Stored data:
+---+
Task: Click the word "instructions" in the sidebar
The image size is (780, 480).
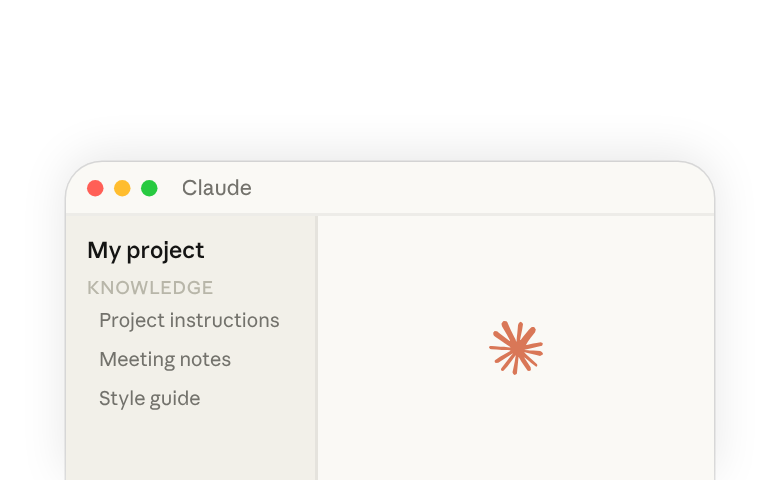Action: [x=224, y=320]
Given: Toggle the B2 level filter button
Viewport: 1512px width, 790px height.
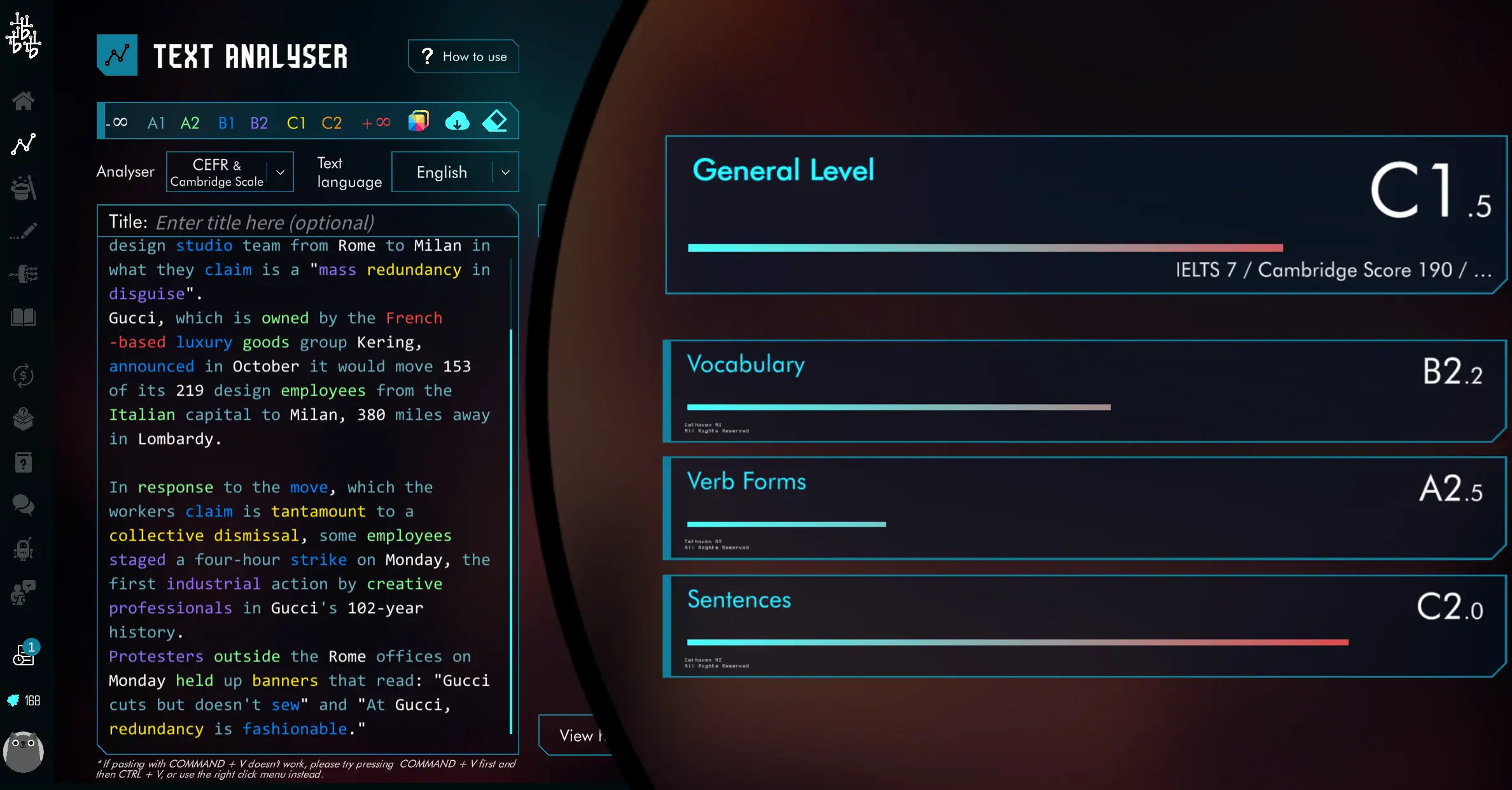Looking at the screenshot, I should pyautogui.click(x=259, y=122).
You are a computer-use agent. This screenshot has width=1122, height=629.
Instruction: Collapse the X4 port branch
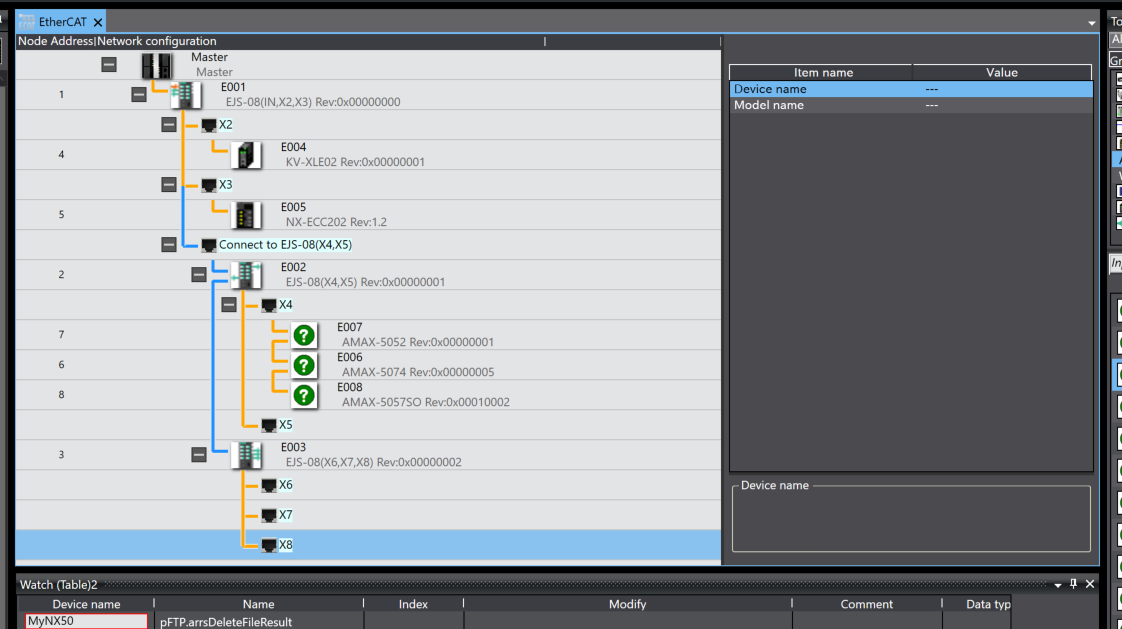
+---+
▸ Task objective
Without any pictures, please reproduce the full set of entries.

▸ Response area
Task: Click the word "instructions" in the sidebar
The image size is (780, 480).
Action: [x=224, y=320]
Given: Toggle the B2 level filter button
Viewport: 1512px width, 790px height.
Looking at the screenshot, I should pyautogui.click(x=259, y=122).
You are a computer-use agent. This screenshot has width=1122, height=629.
Instruction: Collapse the X4 port branch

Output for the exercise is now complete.